One of the most relevant and interesting features of Taylor’s works is that they have been devised to be assimilated by the ocean and foster the breeding of more coral reefs, as they are made of a special kind of pH-neutral maritime cement that welcomes microscopic organisms. These sculptures are, therefore, created to become the source and bed of living systems, thereby showing that human intervention can also be positive and life-encouraging. As a result and since they have, themselves, become living reef systems, touching them is strictly forbidden, as it would inevitably cause damage. However, snorkelers, scuba divers and tourists in glass-bottom boats are welcome and they all visit this amazing underwater installation, which has become one of the main attractions of the place.
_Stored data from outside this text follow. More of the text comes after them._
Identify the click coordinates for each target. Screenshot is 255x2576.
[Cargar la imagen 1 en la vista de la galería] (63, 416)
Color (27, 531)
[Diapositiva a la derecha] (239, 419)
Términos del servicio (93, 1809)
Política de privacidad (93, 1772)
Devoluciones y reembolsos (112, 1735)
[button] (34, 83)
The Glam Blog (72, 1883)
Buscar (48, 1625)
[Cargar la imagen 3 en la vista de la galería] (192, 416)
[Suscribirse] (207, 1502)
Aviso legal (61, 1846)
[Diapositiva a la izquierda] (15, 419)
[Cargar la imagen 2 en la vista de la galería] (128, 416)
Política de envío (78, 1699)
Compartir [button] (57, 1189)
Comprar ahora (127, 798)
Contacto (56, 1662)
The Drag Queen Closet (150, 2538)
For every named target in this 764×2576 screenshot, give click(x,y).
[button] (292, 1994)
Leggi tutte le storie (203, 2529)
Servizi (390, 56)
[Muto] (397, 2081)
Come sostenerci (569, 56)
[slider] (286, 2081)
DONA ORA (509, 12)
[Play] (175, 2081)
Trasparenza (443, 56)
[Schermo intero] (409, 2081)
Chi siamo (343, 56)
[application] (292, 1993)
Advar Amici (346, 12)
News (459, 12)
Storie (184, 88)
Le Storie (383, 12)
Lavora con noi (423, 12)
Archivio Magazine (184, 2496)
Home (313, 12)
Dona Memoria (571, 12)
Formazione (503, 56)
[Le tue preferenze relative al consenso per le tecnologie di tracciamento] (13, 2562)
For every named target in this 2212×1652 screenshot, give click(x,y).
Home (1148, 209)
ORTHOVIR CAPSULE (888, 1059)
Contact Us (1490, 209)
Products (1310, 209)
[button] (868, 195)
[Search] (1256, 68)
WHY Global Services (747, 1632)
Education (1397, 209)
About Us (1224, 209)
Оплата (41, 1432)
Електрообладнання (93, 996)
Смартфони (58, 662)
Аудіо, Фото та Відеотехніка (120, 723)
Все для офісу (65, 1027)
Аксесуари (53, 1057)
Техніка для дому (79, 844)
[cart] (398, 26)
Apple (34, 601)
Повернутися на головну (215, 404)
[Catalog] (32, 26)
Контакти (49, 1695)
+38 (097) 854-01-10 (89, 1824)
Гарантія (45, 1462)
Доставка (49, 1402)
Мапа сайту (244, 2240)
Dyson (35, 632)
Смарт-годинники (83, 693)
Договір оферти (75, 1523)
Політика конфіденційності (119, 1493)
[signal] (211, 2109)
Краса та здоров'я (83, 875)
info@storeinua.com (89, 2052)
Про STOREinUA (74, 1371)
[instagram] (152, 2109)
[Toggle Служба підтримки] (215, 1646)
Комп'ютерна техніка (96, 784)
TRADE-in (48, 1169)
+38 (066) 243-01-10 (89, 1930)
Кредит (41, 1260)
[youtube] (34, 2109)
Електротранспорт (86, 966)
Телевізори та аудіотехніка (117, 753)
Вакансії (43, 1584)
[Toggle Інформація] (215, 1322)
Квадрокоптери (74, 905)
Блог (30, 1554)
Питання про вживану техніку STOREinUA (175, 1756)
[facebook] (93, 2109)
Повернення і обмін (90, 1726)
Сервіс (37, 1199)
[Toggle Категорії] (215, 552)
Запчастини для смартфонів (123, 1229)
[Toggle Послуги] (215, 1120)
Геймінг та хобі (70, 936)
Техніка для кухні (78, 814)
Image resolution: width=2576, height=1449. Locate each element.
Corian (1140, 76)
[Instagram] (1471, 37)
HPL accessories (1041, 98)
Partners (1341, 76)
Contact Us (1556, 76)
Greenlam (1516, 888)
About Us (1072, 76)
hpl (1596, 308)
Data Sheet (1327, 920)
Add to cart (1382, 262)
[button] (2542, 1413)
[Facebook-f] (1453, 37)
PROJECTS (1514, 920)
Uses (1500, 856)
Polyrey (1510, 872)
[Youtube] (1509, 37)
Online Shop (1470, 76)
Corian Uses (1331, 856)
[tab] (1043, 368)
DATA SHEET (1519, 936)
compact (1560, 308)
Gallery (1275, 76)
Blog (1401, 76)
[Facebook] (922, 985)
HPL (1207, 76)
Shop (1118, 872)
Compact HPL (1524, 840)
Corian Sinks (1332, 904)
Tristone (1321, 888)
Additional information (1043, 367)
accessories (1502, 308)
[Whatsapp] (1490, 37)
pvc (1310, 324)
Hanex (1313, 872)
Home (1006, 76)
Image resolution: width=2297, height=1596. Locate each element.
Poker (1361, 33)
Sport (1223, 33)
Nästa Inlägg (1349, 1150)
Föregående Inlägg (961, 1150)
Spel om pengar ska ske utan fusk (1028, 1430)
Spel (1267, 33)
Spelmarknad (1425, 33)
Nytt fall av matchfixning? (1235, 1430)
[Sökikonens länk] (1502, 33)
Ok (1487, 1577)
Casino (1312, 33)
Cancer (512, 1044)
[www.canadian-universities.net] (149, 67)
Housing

Taylor has also become an award winner photographer, owing to his dramatic images capturing the metamorphosing effects of the ocean on his ever-changing sculptures. His works can, therefore, be said to be ephemeral, since their aspect keeps on changing with the dynamic and fluctuating environment of the ocean, making each visit to this site a unique experience.

Among his magnificent life-size sculptures, visitors can see the “Man on Fire”, a figure now completely covered with a fire-coloured coral, the “Collector of Dreams” with several in-bottled messages of peace and pro-environmental purposes, or the “Gardner of Hope”, collecting different kinds of coral formations as an underwater garden.

Further phases have been planned for this pioneering, environment-friendly project, which include the invitation of local and international artists to create their own sculptures to be installed in this museum.

This completely innovative art project is remarkable for its uniqueness and for the success achieved in terms of maritime conservation. Furthermore, Taylor’s deeply touching and inspirational art works aim to encourage a change in human behaviour towards appreciating the spectacular natural beauty of the underwater wonder world.